The Top Reasons Why Someone Might Need a Neobladder

It is important to remember to talk to a trained urologist, as each case should be evaluated on a case-by-case basis; however, the top reasons why someone might need a neobladder includes bladder cancer. If someone has bladder cancer, they may need to have some or all of the bladder removed as part of the treatment process.

If you have questions about whether you might benefit from one, reach out to a medical professional who can assist you.

This is an image of a neobladder.

What is a Neobladder?

A neobladder is a type or urinary diversion available following a radical cystectomy. If you have a radical cystectomy, it allows you to store urine in your body. You continue to pass urine through your urethra.

The Risks of Having a Neobladder Placed

A neobladder is placed as part of a reconstructive procedure, so there are a few risks involved, including:

  • Whenever the surface of the skin is broken, there is a chance that an infection could develop.
  • During a surgical procedure, bleeding or blood clots could develop.
  • There is also a chance of urinary leakage or urinary retention following the placement of it.
  • Certain electrolyte imbalances may develop as a result of having it placed.
  • Vitamin B12 deficiency could develop after it is placed.
  • Sometimes, there can be a loss of bladder control following the procedure, which is called incontinence.

A neobladder is placed by a trained surgical professional. When all best practices are followed, the chances of complications and side effects developing are minimal. If you have questions about the risks, you should talk to a urologist who can assist you.

The Top Benefits of a Neobladder

There are several significant advantages of having one placed, including:

  • No need for a stoma: Depending on the exact medical condition, it can eliminate the need for a stoma or an external collection device. People no longer have to worry about collecting urine in a bag and then emptying it later.
  • Store urine normally: After it has been placed, patients should be able to store a normal volume of urine until it is a socially acceptable time for them to void their bladder.
  • Lower infection and bleeding risk: Because the neobladder is placed on the inside, it reduces the chances of bleeding and infection that can be associated with a stoma.
  • Urinate by choice: Having one, patients are once again in control. They decide when they use the bathroom.

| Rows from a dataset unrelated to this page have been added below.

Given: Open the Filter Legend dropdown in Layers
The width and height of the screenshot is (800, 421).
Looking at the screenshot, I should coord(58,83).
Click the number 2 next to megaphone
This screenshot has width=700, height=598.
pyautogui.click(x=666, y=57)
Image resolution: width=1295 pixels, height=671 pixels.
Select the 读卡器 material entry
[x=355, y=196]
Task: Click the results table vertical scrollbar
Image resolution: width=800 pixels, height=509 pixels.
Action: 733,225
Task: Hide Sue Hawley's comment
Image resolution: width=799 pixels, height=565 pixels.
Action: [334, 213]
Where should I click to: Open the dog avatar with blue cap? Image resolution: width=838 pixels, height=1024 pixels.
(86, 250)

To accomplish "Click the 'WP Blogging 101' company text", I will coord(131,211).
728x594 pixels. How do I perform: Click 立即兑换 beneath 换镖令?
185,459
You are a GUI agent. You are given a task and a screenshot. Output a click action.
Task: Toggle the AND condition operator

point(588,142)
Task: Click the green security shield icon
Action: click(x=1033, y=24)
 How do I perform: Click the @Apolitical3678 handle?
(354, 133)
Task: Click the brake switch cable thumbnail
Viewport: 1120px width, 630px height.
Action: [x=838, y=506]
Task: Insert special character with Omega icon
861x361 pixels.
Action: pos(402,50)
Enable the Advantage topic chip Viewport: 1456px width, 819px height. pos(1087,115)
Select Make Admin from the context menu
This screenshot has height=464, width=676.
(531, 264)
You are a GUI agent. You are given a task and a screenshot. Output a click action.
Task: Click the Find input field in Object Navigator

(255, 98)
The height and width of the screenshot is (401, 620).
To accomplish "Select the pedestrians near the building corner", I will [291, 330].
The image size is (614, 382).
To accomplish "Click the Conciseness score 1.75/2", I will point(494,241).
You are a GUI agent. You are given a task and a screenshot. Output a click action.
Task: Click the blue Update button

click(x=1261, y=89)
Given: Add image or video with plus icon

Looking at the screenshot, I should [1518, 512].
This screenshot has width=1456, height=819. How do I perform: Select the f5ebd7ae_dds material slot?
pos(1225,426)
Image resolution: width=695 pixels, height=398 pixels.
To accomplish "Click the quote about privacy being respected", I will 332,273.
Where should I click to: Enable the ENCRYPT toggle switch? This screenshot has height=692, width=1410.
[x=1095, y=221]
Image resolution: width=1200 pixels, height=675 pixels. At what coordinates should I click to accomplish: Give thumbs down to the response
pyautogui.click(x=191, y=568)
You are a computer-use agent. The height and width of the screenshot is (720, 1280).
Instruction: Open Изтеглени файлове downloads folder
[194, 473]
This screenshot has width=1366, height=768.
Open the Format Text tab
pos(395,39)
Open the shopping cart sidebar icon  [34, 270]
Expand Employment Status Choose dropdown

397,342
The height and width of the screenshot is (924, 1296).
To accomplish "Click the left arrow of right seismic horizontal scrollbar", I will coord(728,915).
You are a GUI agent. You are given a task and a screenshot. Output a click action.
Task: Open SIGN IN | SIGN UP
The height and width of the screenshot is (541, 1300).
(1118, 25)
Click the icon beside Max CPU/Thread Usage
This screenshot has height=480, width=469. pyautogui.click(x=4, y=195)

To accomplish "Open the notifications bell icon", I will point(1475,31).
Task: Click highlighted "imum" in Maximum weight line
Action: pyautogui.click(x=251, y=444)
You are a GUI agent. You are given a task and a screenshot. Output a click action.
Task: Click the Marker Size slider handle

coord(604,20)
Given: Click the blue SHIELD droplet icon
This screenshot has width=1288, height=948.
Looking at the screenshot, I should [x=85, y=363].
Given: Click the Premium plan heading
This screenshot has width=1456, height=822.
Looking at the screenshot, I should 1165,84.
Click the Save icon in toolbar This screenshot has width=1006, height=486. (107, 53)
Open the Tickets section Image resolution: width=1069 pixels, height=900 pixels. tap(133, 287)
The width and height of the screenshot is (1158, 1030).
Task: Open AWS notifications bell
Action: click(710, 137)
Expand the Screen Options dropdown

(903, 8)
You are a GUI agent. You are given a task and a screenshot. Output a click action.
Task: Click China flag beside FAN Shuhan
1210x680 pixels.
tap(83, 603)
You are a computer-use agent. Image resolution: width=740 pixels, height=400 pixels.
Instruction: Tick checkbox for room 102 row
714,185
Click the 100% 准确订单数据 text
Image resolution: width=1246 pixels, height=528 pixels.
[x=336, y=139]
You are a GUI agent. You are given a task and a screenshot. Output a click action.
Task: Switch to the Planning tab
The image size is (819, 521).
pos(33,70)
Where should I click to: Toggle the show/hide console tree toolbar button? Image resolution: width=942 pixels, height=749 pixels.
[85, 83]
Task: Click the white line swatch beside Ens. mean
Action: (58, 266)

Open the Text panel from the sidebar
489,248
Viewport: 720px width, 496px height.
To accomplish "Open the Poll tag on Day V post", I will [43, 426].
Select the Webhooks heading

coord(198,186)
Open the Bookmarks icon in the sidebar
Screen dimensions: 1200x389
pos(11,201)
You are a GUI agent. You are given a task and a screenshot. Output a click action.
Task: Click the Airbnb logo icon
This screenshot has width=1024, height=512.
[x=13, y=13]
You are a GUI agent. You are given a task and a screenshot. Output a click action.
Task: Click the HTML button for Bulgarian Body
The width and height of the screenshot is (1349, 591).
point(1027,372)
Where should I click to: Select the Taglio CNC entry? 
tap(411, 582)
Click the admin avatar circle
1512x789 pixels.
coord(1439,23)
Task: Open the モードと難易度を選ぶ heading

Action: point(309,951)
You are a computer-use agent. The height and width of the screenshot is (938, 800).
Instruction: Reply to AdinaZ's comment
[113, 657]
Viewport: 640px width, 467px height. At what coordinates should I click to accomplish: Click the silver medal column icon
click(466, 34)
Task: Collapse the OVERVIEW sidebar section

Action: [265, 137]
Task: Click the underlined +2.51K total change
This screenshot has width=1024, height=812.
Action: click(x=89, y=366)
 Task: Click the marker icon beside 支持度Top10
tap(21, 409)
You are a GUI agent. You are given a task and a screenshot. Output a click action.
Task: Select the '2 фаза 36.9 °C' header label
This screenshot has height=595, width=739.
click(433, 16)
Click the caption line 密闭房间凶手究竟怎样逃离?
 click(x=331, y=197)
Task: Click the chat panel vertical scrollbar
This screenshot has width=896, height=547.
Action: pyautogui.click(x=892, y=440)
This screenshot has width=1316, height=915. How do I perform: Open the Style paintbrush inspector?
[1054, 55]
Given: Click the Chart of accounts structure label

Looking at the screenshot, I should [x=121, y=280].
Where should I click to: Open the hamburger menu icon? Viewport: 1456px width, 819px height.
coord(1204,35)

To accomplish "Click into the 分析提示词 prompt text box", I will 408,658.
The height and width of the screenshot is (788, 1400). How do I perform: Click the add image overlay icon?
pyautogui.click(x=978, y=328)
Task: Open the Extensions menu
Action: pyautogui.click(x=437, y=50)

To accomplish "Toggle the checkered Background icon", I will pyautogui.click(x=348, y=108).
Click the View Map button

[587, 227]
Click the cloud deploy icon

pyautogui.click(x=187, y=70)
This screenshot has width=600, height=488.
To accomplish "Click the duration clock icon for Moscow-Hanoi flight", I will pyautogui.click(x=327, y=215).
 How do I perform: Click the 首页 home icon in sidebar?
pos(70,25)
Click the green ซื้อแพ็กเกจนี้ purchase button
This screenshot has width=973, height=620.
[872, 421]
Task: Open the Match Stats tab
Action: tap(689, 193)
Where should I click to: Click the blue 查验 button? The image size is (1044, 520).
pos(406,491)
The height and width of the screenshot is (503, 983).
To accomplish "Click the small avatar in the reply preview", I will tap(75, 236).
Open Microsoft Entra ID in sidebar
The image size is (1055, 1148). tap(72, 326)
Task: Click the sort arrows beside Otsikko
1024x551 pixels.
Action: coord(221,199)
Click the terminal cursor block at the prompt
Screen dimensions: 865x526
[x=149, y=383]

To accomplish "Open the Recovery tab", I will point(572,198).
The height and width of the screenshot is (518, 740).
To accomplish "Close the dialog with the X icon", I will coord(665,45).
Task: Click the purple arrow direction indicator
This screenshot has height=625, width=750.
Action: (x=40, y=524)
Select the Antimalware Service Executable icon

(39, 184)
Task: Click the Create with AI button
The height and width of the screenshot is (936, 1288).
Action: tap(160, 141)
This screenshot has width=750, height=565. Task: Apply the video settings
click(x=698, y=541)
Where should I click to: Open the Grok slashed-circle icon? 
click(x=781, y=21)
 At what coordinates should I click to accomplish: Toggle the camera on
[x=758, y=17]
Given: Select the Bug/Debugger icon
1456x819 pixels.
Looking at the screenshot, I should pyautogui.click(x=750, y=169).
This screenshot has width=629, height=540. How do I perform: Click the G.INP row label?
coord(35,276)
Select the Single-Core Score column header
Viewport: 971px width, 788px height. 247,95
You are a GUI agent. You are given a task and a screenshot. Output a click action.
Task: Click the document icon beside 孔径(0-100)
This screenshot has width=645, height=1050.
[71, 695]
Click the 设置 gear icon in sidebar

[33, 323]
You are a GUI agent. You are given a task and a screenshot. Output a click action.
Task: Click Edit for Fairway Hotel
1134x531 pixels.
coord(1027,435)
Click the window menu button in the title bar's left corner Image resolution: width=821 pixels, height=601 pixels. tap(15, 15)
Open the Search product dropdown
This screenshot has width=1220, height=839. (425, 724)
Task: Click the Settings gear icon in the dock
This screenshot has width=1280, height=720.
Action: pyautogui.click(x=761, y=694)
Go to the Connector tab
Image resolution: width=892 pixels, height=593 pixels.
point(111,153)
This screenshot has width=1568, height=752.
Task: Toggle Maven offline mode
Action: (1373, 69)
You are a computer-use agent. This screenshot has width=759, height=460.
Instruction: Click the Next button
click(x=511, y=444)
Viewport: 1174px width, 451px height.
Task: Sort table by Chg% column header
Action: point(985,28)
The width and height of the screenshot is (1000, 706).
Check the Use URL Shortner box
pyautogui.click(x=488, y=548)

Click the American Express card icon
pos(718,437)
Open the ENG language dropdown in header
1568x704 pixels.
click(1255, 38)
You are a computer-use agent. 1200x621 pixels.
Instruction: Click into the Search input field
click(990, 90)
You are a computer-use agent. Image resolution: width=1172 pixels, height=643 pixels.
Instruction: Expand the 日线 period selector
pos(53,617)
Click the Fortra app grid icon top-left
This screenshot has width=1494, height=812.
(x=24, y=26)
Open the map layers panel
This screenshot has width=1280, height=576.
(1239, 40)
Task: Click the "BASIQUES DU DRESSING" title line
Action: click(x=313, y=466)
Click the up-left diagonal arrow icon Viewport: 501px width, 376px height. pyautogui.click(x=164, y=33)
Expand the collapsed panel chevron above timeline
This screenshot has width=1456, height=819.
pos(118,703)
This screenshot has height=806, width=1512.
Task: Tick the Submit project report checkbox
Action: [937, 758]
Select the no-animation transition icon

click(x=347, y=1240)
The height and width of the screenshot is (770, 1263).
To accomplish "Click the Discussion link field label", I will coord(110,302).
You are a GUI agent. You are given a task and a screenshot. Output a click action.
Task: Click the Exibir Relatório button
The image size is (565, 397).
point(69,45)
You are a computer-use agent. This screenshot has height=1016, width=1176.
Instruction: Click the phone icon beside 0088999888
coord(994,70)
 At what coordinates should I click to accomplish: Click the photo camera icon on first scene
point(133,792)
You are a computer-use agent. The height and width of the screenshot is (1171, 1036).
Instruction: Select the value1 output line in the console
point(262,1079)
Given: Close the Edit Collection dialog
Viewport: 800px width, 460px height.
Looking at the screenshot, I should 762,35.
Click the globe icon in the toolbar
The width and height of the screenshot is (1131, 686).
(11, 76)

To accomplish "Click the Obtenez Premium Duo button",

These are a few of the biggest advantages of having a neobladder placed. Patients with questions about how they can benefit from a neobladder should talk to a medical professional.

Frequently Asked Questions About a Neobladder

Some of the most common questions people ask about a neobladder include:

Is it possible for a neobladder to develop cancer?

There is a small risk of a neobladder developing cancer. Many are made using living intestinal tissue. Therefore, it is possible for intestinal cancer to develop in the new bladder.

How long does it last?

Every case is different, but it is not unusual for it to last more than 10 years. If you have questions about how long your specific neobladder should last, you should talk to your doctor to learn more.

Can I urinate normally after having it placed?

In the vast majority of cases, someone with a neobladder is able to urinate normally. There is a small chance that you might need a catheter from time to time, but this is highly unusual. The biggest benefit is that you no longer need a pouch outside of your body to collect urine.

Do I need to empty my neobladder in the middle of the night?

It depends on how much liquid you consume and how big it is. There is a chance you may need to do so, but your surgeon can talk to you more about this.